EXCERPT TO READ
If you sit on stage with the musicians, you get all direct sound and very little reverb sound.  If you sit in the audience, further away from the musicians, you get a mix of direct and reverb sound.

It's the same with recordings - if they place the mics onstage with the musicians, you get a lot of direct sound and not a lot of reverb sound.  If they place the mics in the audience seating area, there's a mix of direct and reverb. 

The VAST majority of recordings place the mics onstage with the musicians, so what is recorded is not what you would hear in the audience.  There's too much direct sound and not enough reverb due to the mics being onstage.

Using an OB speaker allows you to approximate the direct-to-reverb ratio of sound that you'd get listening from the audience.  It's not perfect, but it is an improvement over speakers that don't have a bipole (or dipole) radiation pattern like OB speakers.

BUT!, and this is a big but, you have to be able to pull OB speakers about 4 feet into the room away from any walls.  Less than 4 feet and the reverb is too close to the original front-firing signal, and it gets smeared and washy, and tonal balance gets screwed up.  At 4 feet (or more), the delay is long enough that the reverb adds richness and depth.

BPoletti

Re: Orchestral music reproduction
« Reply #10 on: 12 Apr 2011, 12:38 am »
If you sit on stage with the musicians, you get all direct sound and very little reverb sound.  If you sit in the audience, further away from the musicians, you get a mix of direct and reverb sound.

It's the same with recordings - if they place the mics onstage with the musicians, you get a lot of direct sound and not a lot of reverb sound.  If they place the mics in the audience seating area, there's a mix of direct and reverb.

Pointing listing for screenshots and pages

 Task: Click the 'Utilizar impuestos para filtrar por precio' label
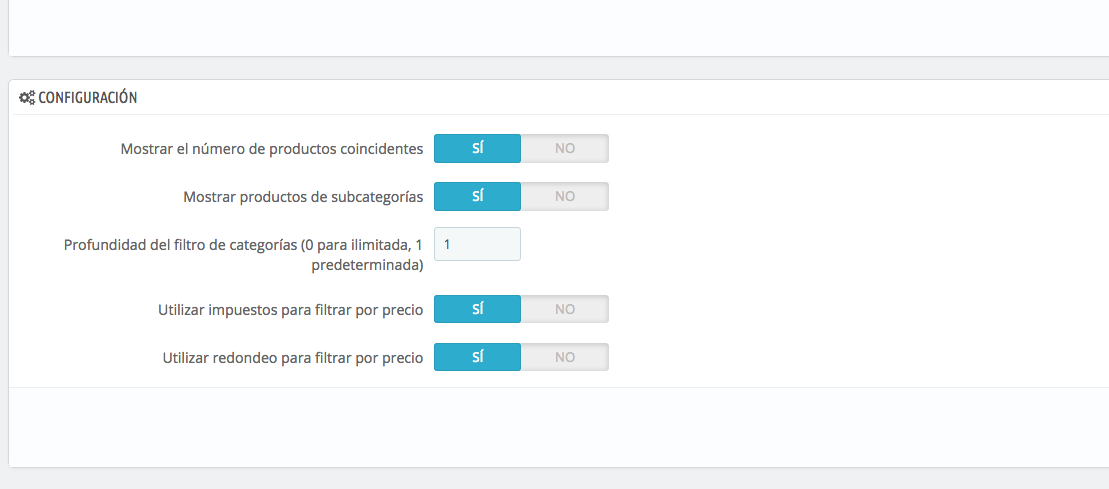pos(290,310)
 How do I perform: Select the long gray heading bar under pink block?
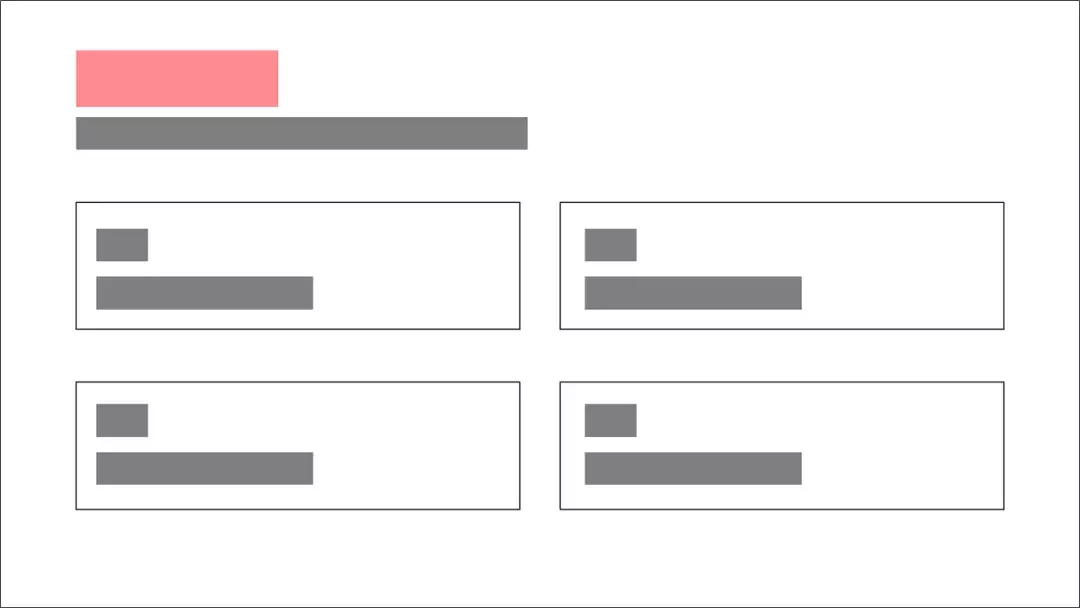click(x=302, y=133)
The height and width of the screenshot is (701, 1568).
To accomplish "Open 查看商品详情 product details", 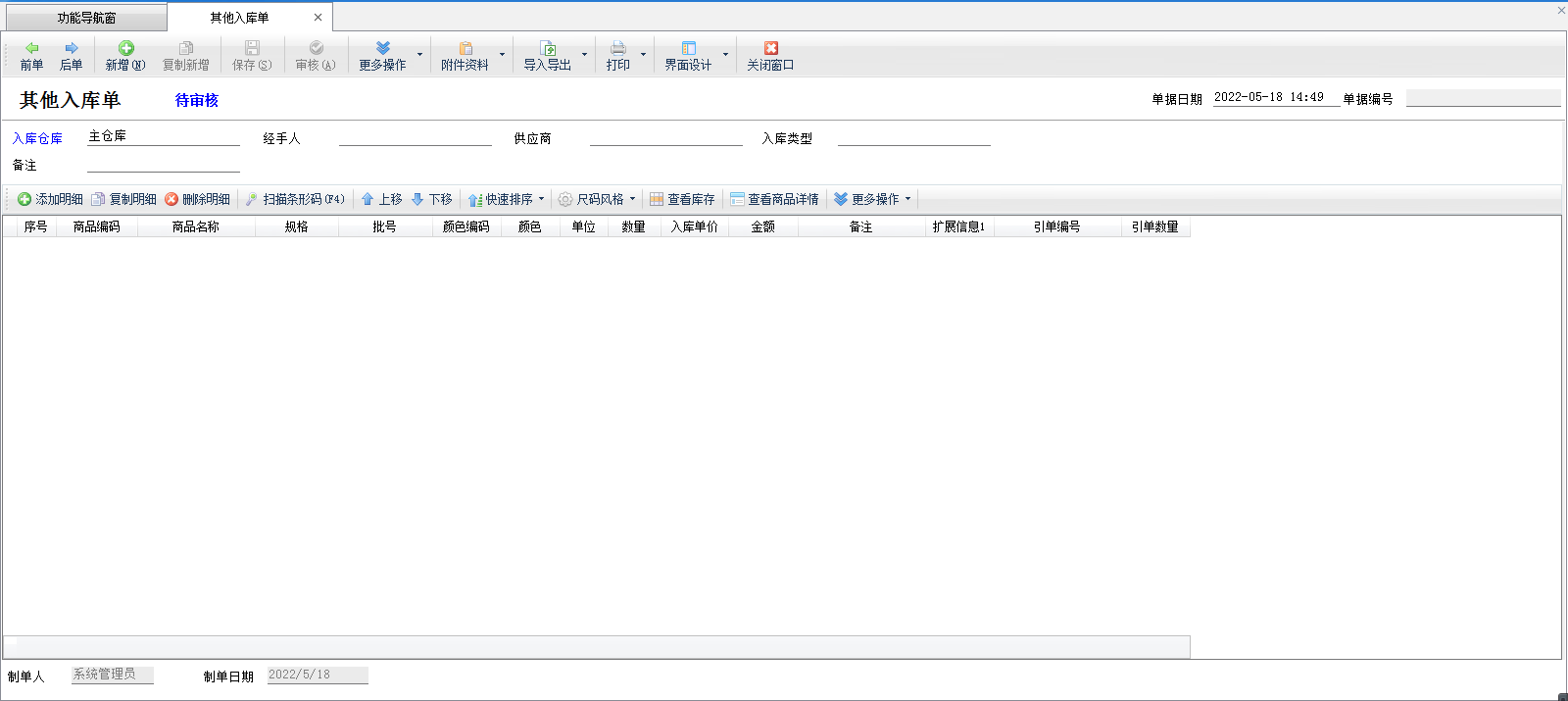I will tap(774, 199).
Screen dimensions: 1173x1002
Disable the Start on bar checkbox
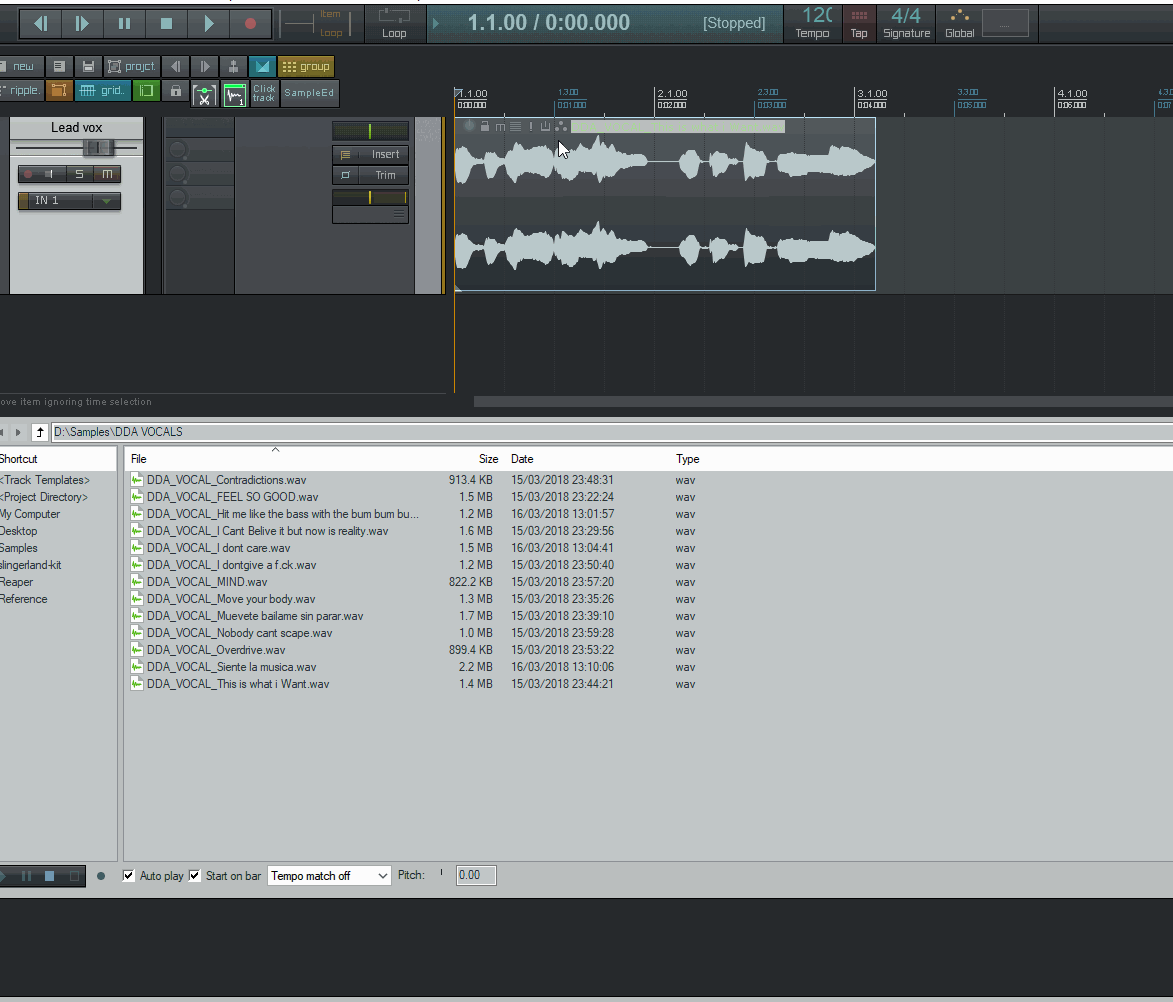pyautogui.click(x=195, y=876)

TASKS TO PERFORM
• 1. In the listing, change "checkbox" to "toggle" in the stretch from the line containing "Screen dimensions: 1173x1002" through the end of the listing, and give back only those lines with everything else unchanged. Leave the pictures out.
• 2. Go on with the post about orchestral music reproduction from the point where it stops.
The listing has no connection to the text about orchestral music reproduction.

ANSWER SET
• 1.
Screen dimensions: 1173x1002
Disable the Start on bar toggle
pyautogui.click(x=195, y=876)

• 2.
The VAST majority of recordings place the mics onstage with the musicians, so what is recorded is not what you would hear in the audience.  There's too much direct sound and not enough reverb due to the mics being onstage.

Using an OB speaker allows you to approximate the direct-to-reverb ratio of sound that you'd get listening from the audience.  It's not perfect, but it is an improvement over speakers that don't have a bipole (or dipole) radiation pattern like OB speakers.

BUT!, and this is a big but, you have to be able to pull OB speakers about 4 feet into the room away from any walls.  Less than 4 feet and the reverb is too close to the original front-firing signal, and it gets smeared and washy, and tonal balance gets screwed up.  At 4 feet (or more), the delay is long enough that the reverb adds richness and depth.

Your room will NEVER sound like a concert hall.  What you're describing is just a distortion of the recording.

I'll keep my "conventional" speakers rather than introduce a distortion.  A good RCA, London, Decca or Mercury recording straight from the groove is just fine for me.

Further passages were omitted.